Er reichte ihr das Telefon und sah zu, wie sie es in ihre Tasche schob. Sie bemühte sich sichtlich, Ruhe zu bewahren, und er sah sie lange an.

Als sich ihre Blicke kreuzten, fragte er: „Willst du das wirklich? Deine Eltern verärgern, wegen eines Typen wie mir?"

„Ich bin hier, oder? Ich wusste, worauf ich mich einlasse. Bei dir habe ich das Gefühl, mich nicht für meine Träume schämen zu müssen", gebärdete sie und legte den Kopf an seine Schulter.

Er wollte ihr sagen, dass er das verstand, denn ihm ging es genauso. Seine Gedanken wurden unterbrochen, als ein Auto mit quietschenden Reifen vor ihnen hielt.

Sie fuhren erschrocken auseinander und Emma holte tief Luft und atmete zittrig aus, ehe sie sagte: „Egal, was jetzt kommt. Es tut mir leid."

Bevor er etwas erwidern konnte, wandte sie sich dem Auto zu. Daniel merkte, wie angespannt Emma plötzlich war und fragte sich, was nur vor sich ging. So schlimm könnte es schon nicht werden, oder?

Ihr Vater war mittlerweile ausgestiegen und hatte zornig die Hände in die Hüften gestemmt und Emma gebärdete: „Hallo Papa, es tut mir leid, ich bin eingeschlafen. Das ist Daniel, mein Freund. Er wollte mich hier nicht alleine stehen lassen, aber er geht jetzt."

Sie wollte sich auf den Weg zum Wagen machen, erstarrte aber mitten in der Bewegung, als ihr Vater auf Daniel zutrat. Der streckte ihrem Elternteil die Hand hin, doch ihr Vater ignorierte diese Geste.

Stattdessen gebärdete er: „Findest du es richtig, meine Tochter in ein Viertel wie dieses einzuladen, wo sie permanent in Gefahr ist? Das ist mehr als verantwortungslos. Ich will dir zugutehalten, dass du jung bist und nicht an mögliche Konsequenzen gedacht hast, aber ich will nicht, dass sie nochmals hierher kommt. Verstanden?"

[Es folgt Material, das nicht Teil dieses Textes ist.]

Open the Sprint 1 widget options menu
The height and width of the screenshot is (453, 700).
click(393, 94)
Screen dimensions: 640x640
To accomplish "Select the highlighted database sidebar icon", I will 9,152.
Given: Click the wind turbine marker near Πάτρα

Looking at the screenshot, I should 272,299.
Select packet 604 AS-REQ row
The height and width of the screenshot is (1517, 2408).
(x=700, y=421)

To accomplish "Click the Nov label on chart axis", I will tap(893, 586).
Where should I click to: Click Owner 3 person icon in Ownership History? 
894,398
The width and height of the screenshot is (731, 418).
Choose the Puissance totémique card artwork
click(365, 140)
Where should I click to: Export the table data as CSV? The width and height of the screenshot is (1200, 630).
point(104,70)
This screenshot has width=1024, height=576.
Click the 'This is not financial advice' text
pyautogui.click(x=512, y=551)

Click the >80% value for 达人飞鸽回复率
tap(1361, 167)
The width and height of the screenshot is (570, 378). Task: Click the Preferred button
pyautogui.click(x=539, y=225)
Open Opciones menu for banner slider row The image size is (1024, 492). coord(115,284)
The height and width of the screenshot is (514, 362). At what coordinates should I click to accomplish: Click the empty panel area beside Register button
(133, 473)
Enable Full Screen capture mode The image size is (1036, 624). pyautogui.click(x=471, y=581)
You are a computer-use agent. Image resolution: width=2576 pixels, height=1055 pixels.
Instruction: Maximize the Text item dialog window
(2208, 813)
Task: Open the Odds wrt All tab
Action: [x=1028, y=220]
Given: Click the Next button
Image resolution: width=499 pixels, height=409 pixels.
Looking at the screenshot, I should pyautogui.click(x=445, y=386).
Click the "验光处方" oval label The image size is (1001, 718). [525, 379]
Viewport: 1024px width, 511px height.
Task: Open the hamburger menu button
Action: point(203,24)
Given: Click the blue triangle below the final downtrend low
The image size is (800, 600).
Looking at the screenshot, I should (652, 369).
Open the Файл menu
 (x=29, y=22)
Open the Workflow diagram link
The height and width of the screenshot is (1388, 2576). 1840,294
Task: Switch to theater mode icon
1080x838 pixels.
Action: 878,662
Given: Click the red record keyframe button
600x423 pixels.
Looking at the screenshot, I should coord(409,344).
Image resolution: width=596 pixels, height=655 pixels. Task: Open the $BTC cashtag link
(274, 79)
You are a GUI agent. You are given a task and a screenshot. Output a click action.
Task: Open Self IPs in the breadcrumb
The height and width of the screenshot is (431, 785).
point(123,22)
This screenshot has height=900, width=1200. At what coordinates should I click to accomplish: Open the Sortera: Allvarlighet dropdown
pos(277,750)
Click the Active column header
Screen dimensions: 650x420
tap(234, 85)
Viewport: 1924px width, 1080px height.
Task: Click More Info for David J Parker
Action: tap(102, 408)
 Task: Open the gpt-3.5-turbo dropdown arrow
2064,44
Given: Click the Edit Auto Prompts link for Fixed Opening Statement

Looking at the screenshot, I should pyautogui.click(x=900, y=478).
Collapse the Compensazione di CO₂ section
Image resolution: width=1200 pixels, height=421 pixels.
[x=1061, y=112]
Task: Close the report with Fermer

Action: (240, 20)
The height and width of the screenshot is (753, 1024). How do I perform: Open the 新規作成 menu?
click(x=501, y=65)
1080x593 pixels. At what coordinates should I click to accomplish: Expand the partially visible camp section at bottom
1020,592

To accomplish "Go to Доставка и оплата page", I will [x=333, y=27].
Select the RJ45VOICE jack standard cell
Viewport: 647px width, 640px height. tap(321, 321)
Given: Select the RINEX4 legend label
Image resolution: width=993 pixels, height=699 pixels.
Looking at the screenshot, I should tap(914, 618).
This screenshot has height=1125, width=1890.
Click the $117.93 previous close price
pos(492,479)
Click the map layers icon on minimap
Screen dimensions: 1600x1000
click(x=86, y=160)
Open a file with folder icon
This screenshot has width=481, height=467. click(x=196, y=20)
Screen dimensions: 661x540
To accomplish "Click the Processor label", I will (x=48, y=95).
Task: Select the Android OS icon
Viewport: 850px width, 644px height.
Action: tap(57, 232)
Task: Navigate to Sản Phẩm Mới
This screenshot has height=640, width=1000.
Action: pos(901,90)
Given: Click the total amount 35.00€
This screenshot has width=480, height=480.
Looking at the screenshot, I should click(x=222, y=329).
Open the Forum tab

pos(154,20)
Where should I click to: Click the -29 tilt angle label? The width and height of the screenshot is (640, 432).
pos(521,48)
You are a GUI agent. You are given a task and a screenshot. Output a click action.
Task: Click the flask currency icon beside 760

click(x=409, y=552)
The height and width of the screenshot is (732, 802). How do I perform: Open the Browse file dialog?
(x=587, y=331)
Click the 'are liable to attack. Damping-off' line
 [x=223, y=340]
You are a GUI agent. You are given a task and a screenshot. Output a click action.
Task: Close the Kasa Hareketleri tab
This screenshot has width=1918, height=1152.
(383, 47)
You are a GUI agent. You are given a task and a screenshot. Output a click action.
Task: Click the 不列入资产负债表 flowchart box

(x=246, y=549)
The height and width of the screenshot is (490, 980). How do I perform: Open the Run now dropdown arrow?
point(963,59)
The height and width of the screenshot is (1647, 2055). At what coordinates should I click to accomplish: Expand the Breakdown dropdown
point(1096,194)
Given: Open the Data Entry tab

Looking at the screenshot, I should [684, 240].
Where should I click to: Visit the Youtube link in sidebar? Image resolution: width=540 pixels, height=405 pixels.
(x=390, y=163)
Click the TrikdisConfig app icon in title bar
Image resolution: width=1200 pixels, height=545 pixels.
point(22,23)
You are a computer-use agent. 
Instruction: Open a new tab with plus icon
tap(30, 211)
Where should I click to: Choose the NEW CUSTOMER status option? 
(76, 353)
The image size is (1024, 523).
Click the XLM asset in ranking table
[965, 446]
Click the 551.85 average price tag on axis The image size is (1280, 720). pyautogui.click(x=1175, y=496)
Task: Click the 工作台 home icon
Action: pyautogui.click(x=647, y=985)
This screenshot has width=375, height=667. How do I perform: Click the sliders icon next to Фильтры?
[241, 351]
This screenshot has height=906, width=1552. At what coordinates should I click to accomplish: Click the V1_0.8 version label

Emma sah Daniel an, dass er nicht alles erfasst hatte, was ihr Vater ihm an den Kopf geworfen hatte. Denn er kannte bisher nur ihre Art zu gebärden. Ihr Vater führte die Bewegungen ein bisschen anders aus. Vor allem jetzt, da er sauer war. Ratlos und hilfesuchend sah er sie an. Während ihr Vater ihn misstrauisch anschaute, trat sie zu ihrem Elternteil und berührte ihn am Arm.